In 41 we innovate by approaching strain separation as an Integer Linear Programming (ILP) problem. We introduce a strain-separation module, strainMiner, and integrate it into an established pipeline to create strain-separated assemblies from sequencing data. Across simulated and real experiments encompassing a wide range of error rates (5-12%), our tool consistently compared favorably to the state-of-the-art in terms of assembly quality and strain reconstruction. Moreover, strainMiner substantially cuts down the computational burden of strain-level assembly compared to published software by leveraging the powerful Gurobi solver.

8.2.2 Scaffolding step in genome assembly

Participants: Rumen Andonov, Victor Epain, Dominique Lavenier.
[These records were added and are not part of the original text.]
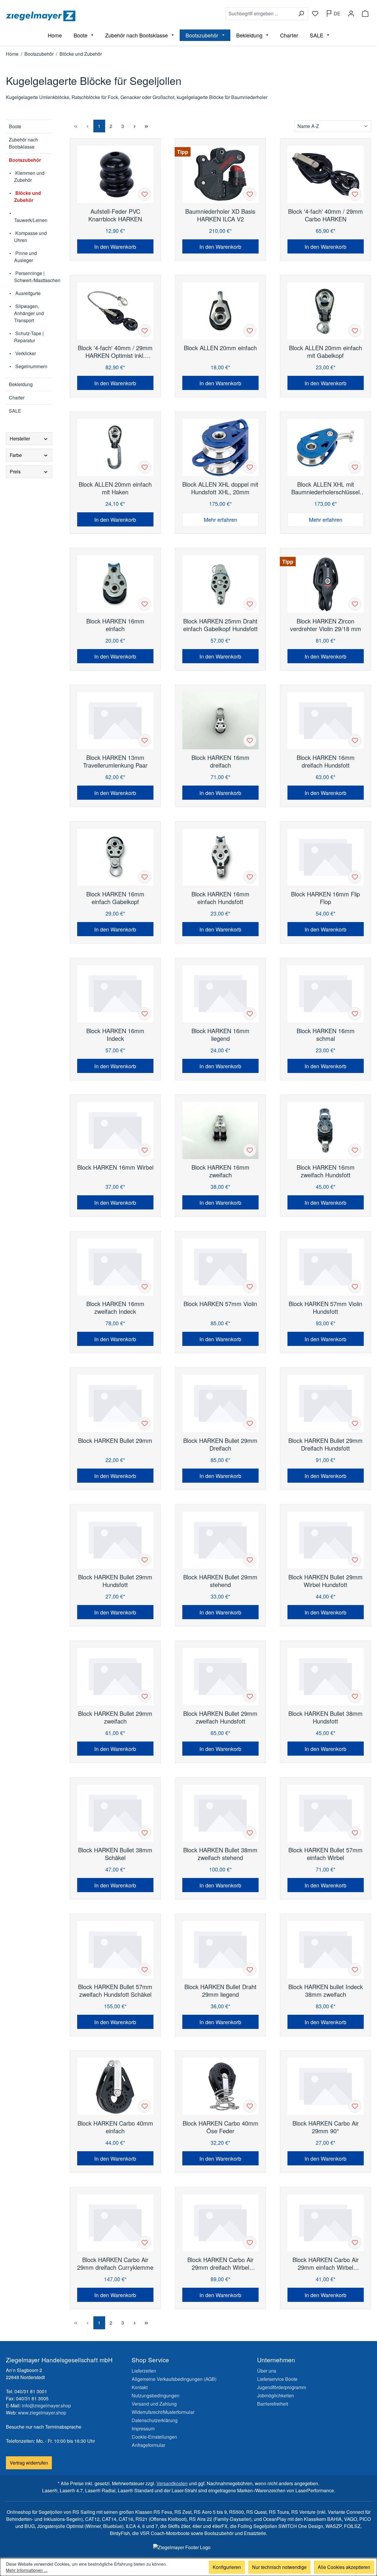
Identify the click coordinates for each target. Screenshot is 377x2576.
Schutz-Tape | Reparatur (29, 337)
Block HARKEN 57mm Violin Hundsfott (325, 1307)
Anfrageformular (148, 2445)
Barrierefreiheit (272, 2403)
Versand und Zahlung (154, 2403)
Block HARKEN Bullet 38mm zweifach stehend (220, 1853)
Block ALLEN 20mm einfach (220, 348)
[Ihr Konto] (351, 13)
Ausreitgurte (27, 293)
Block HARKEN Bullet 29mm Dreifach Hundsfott (325, 1444)
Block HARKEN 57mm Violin (220, 1304)
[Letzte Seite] (146, 126)
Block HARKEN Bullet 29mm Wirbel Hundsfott (325, 1581)
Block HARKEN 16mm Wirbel (115, 1167)
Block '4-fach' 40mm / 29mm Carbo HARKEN (325, 215)
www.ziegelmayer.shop (42, 2412)
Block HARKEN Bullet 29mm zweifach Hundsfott (220, 1717)
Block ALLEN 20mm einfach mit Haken (115, 488)
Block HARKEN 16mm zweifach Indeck (115, 1307)
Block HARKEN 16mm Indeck (115, 1034)
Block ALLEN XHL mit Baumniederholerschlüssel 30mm (325, 488)
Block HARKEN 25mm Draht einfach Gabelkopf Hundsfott (220, 625)
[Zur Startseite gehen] (96, 16)
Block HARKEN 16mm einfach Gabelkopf (115, 898)
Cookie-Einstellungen (154, 2436)
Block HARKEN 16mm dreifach (220, 761)
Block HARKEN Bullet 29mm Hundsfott (115, 1581)
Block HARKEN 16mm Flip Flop (325, 898)
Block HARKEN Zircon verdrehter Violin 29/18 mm (325, 625)
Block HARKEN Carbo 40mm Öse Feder (220, 2127)
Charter (16, 397)
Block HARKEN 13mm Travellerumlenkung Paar (115, 761)
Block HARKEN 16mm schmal (326, 1034)
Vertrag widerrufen (29, 2462)
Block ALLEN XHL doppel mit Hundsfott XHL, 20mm (220, 488)
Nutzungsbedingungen (155, 2395)
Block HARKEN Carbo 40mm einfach (115, 2127)
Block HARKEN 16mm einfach (115, 625)
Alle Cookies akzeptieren (344, 2567)
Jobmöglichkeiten (275, 2395)
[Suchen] (301, 13)
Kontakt (140, 2387)
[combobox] (260, 13)
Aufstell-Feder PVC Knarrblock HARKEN (115, 215)
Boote (15, 126)
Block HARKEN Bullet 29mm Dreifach (220, 1444)
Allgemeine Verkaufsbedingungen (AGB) (174, 2379)
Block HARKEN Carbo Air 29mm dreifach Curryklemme (115, 2263)
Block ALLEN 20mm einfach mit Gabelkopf (325, 351)
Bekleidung (21, 384)
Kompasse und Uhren (30, 236)
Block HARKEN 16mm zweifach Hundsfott (326, 1171)
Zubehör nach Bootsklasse (23, 143)
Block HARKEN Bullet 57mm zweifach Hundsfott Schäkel (115, 1990)
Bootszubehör (25, 160)
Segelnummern (30, 366)
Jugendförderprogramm (281, 2387)
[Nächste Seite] (134, 126)
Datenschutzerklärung (155, 2420)
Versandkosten (172, 2483)
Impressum (143, 2428)
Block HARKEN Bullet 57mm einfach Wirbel (325, 1853)
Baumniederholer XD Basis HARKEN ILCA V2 (220, 215)
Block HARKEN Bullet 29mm (115, 1441)
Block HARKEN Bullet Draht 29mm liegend (220, 1990)
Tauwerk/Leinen (30, 220)
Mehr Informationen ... (26, 2570)
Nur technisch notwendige (279, 2567)
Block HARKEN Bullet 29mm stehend (220, 1581)
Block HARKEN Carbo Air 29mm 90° (325, 2127)
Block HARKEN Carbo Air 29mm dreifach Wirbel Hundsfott (220, 2263)
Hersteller (20, 438)
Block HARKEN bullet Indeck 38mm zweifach (325, 1990)
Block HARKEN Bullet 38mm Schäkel (115, 1853)
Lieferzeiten (144, 2370)
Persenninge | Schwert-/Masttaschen (33, 277)
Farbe (16, 455)
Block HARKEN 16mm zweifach (220, 1171)
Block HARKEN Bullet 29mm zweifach (115, 1717)
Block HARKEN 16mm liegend (220, 1034)
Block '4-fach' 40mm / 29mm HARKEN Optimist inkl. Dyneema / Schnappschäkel (115, 351)
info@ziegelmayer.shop (46, 2405)
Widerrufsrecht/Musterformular (163, 2412)
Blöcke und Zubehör (27, 196)
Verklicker (25, 353)
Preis (15, 471)
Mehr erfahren (220, 519)
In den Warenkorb (115, 246)
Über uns (266, 2370)
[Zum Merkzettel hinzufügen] (144, 194)
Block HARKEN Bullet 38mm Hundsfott (325, 1717)
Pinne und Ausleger (25, 257)
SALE (15, 410)
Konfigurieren (227, 2567)
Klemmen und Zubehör (29, 176)
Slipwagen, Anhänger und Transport (29, 313)
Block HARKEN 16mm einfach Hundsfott (220, 898)
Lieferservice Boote (277, 2379)
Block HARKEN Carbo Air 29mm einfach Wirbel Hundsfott (325, 2263)
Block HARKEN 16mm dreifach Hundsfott (326, 761)
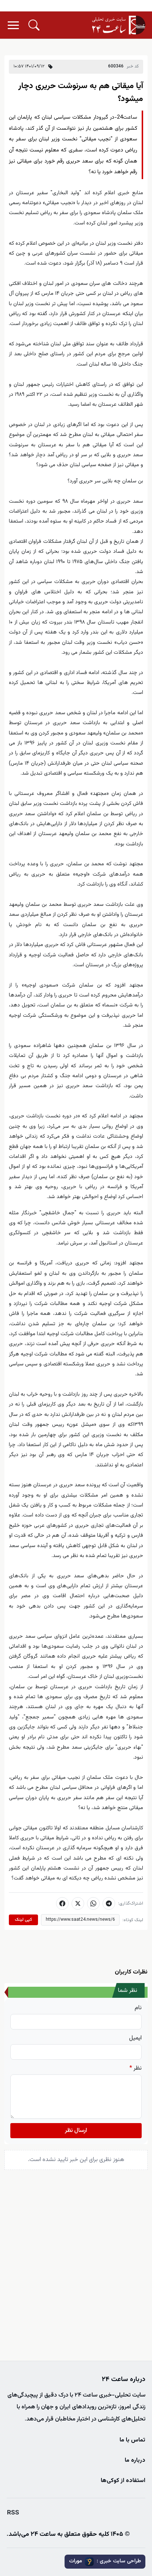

Scaffolding is an intermediate stage of fragment assembly. It consists in orienting and ordering the contigs obtained by the assembly of the sequencing reads. In the general case, the problem has been largely studied with the use of distance data between the contigs. Here we focus on a dedicated scaffolding for the chloroplast genomes. As these genomes are small, circular and with few repeats, numerous approaches have been proposed to assemble them. However, their specificities have not been sufficiently exploited. We give a new formulation for the scaffolding in the case of chloroplast genomes as a discrete optimisation problem, that we prove to be NP-Complete. It does not require distance information. It is focused on a genomic regions view, with the priority on scaffolding the repeats first. In this way, we encode the multimeric forms issue in order to retrieve several genome forms that can exist in the same chloroplast cell. In addition, we provide an Integer Linear Program (ILP) to obtain exact solutions that we implement in Python3 package khloraascaf. We test it on synthetic data to investigate its performance behaviour and its robustness against several chosen difficulties. While the scaffolding problem is traditionally defined with distance data, we show it is possible to avoid them in the case of the well-studied circular chloroplast genomes. The presented results show that the regions view seems to be sufficient to scaffold the repeats 16.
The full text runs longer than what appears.